李群英作为编辑是不能按照自己的喜好阅读的,有些文章她不喜欢也得看,便笑着跟宋知南讲了两篇文章的梗概。
“赵伯玉那篇写的是自己的母亲和亡妻,两个女人为了他耗干自己的心血和青春,他成名后之后怀念了一下就成名了,编辑和读者被他的深情所感动,为文中的两个女人扼腕叹息。
黄宁的《哑母》,是写一个姑娘年轻时被人怀疑与别人有私情,她为了自证清白,喝了农药,虽被抢救回来,但嗓子却哑了。因为是哑巴,只能嫁到二婚带孩子的男人,也就是文中男主角的父亲。文中的“我”起初对这个哑巴后妈很不敬,一直不肯叫她妈。

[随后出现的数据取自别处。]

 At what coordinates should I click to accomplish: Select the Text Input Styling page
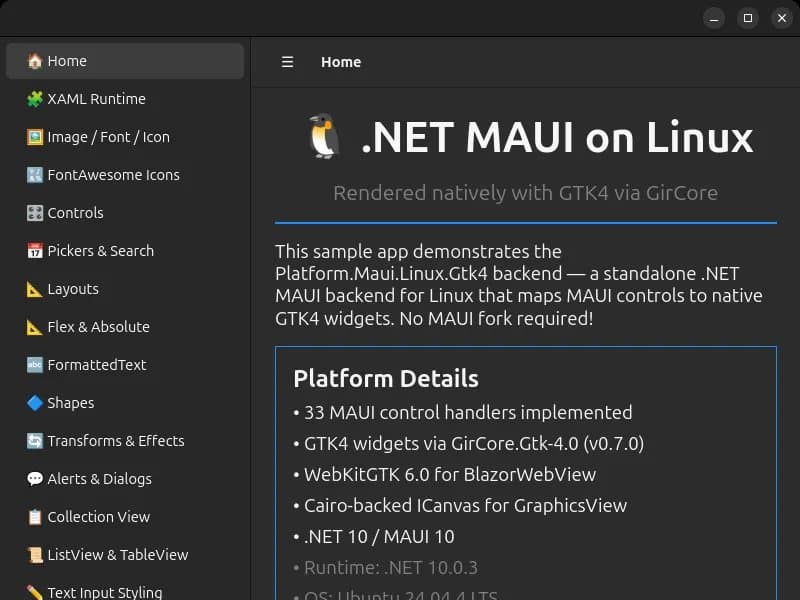[103, 591]

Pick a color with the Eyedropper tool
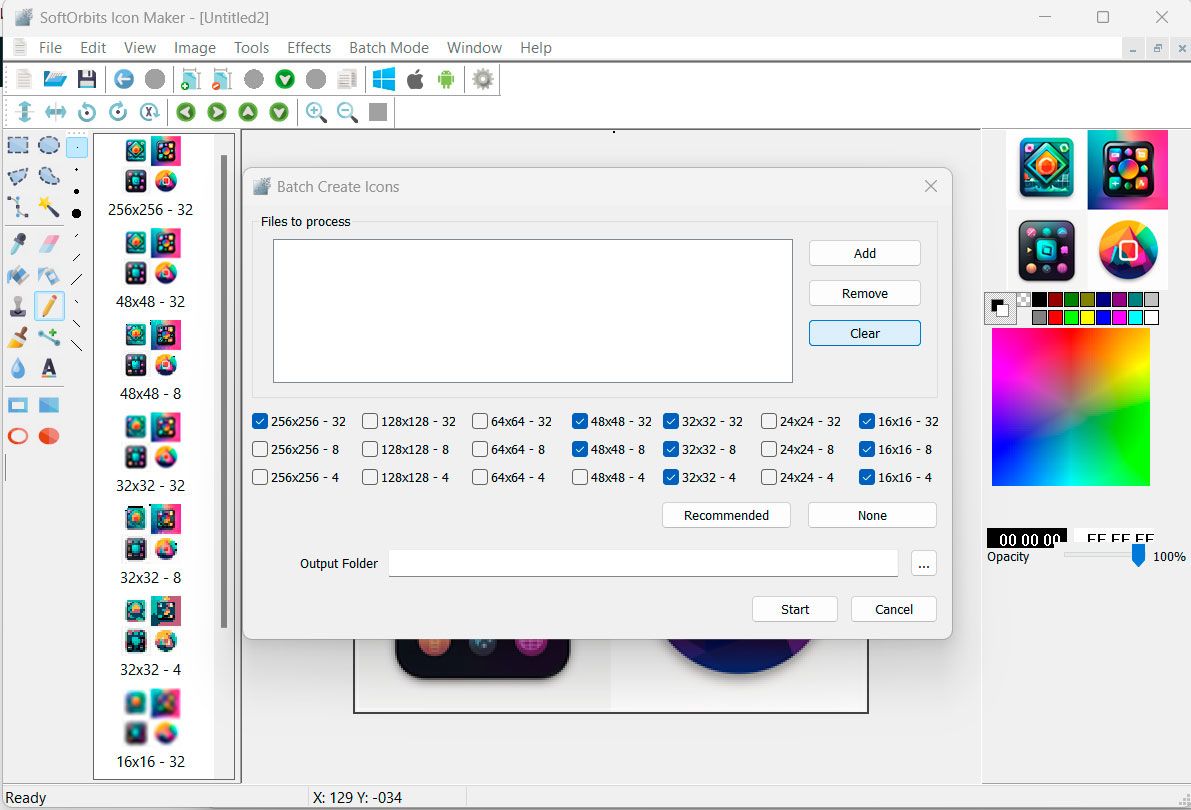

但后妈对“我”一直精心照顾,毫无怨言。有一次,“我家”被抄家,父亲被下放,我因为年少气盛跟抄家的人起了冲突,遭到他们的毒打,哑巴不顾一切护住我,哑巴被打成重伤,奄奄一息。那一刻,我深受感动,哽咽着叫了一声妈,哑母欣慰地笑了,脸上带着笑容离开了人世。读者又欷歔了又感动了,作者黄宁也因此成名了。”
宋知南听罢,仰天长叹,“这写的都是什么玩意儿啊。”
八十年代是文学的黄金时代,作家的身份地位堪比后世的明星。所到之处大家都捧着敬着。
写作虽然也是艺术,但又不像音乐美术有基本的门槛,它的低门槛就导致是个人都觉得自己能当作家,很多人把创作冲动当作创作才能。
俗话说,树大必有枯枝,人多必有白痴。
作家多了必有水货,而且大部分人都是水货。有些人的作品充满了腐朽的登味。他们的作品你要用火一烧,都能闻到里面的腐臭味道。拿到太阳底下一晒,上面密密麻麻都是三个字:吃女人。